● **Exercise requirements**
Convert the rows below into a numbered list, skipping any blank lines and leaving the pictures out.

Word and item position data:
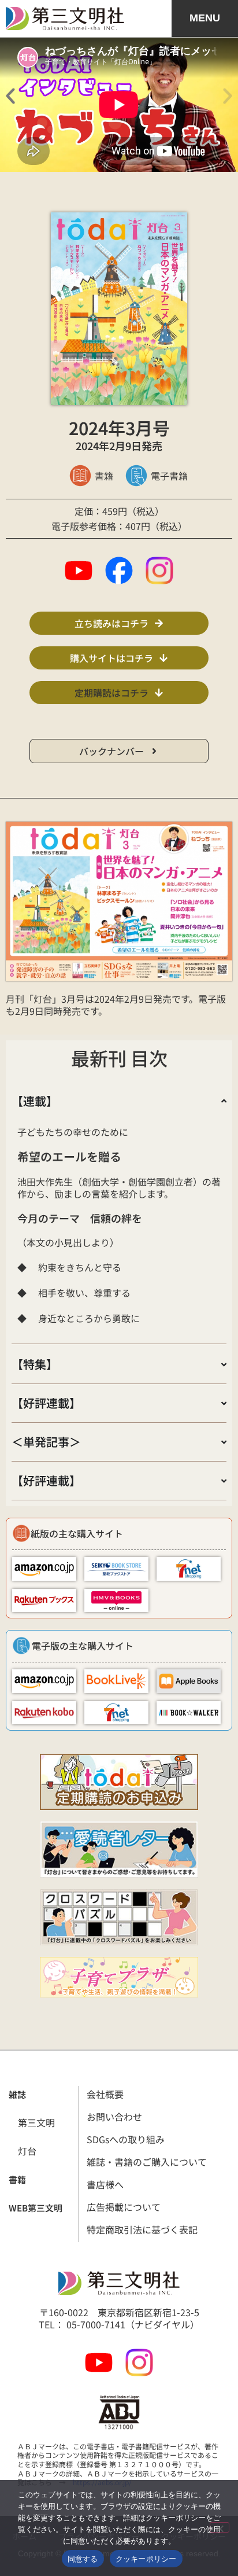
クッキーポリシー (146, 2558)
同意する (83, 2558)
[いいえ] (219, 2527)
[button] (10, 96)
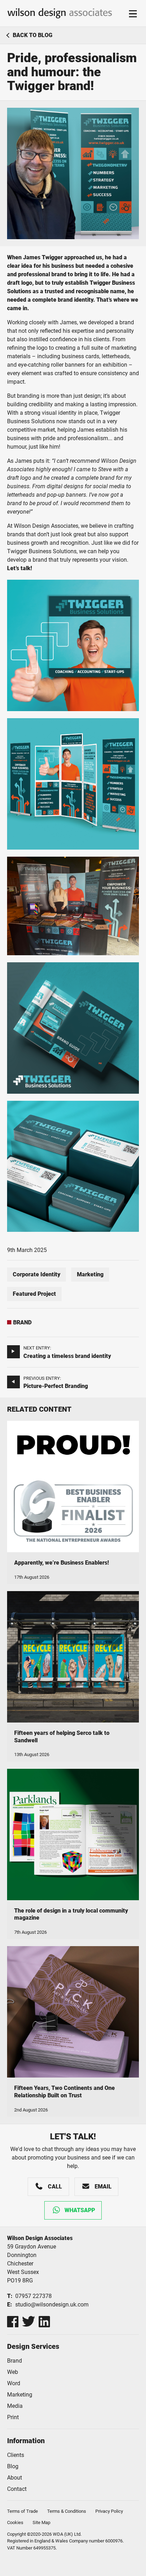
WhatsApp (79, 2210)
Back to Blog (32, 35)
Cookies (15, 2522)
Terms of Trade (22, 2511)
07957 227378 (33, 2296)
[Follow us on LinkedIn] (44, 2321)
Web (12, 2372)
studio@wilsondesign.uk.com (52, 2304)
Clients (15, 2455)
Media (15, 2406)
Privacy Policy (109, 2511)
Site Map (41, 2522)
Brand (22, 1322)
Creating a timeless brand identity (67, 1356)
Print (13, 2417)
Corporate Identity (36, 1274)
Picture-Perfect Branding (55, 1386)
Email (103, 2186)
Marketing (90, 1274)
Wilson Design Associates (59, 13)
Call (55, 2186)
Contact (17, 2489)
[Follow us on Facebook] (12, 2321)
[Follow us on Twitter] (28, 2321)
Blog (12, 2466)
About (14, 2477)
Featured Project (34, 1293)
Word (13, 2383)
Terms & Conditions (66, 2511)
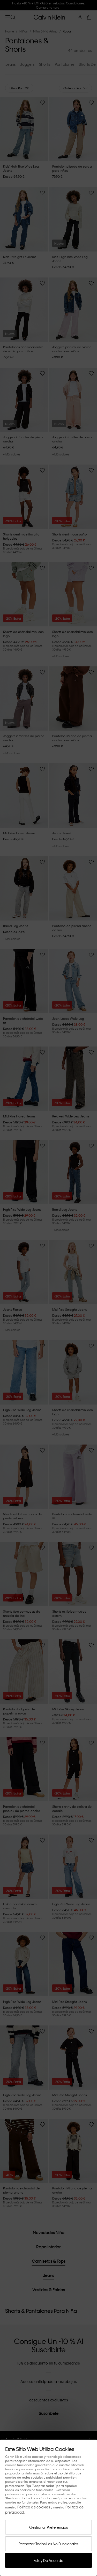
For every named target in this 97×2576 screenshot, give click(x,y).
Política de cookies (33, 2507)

● **The response**
1. クッキーポリシー (146, 2558)
2. 同意する (83, 2558)
3. [いいえ] (219, 2527)
4. [button] (10, 96)
5. WhatsApp (79, 2210)
6. Back to Blog (32, 35)
7. Cookies (15, 2522)
8. Terms of Trade (22, 2511)
9. 07957 227378 (33, 2296)
10. [Follow us on LinkedIn] (44, 2321)
11. Web (12, 2372)
12. studio@wilsondesign.uk.com (52, 2304)
13. Clients (15, 2455)
14. Media (15, 2406)
15. Privacy Policy (109, 2511)
16. Site Map (41, 2522)
17. Brand (22, 1322)
18. Creating a timeless brand identity (67, 1356)
19. Print (13, 2417)
20. Corporate Identity (36, 1274)
21. Picture-Perfect Branding (55, 1386)
22. Email (103, 2186)
23. Marketing (90, 1274)
24. Wilson Design Associates (59, 13)
25. Call (55, 2186)
26. Contact (17, 2489)
27. [Follow us on Facebook] (12, 2321)
28. [Follow us on Twitter] (28, 2321)
29. Blog (12, 2466)
30. About (14, 2477)
31. Featured Project (34, 1293)
32. Word (13, 2383)
33. Terms & Conditions (66, 2511)
34. For every named target in this 97×2576 screenshot, give click(x,y).
35. Política de cookies (33, 2507)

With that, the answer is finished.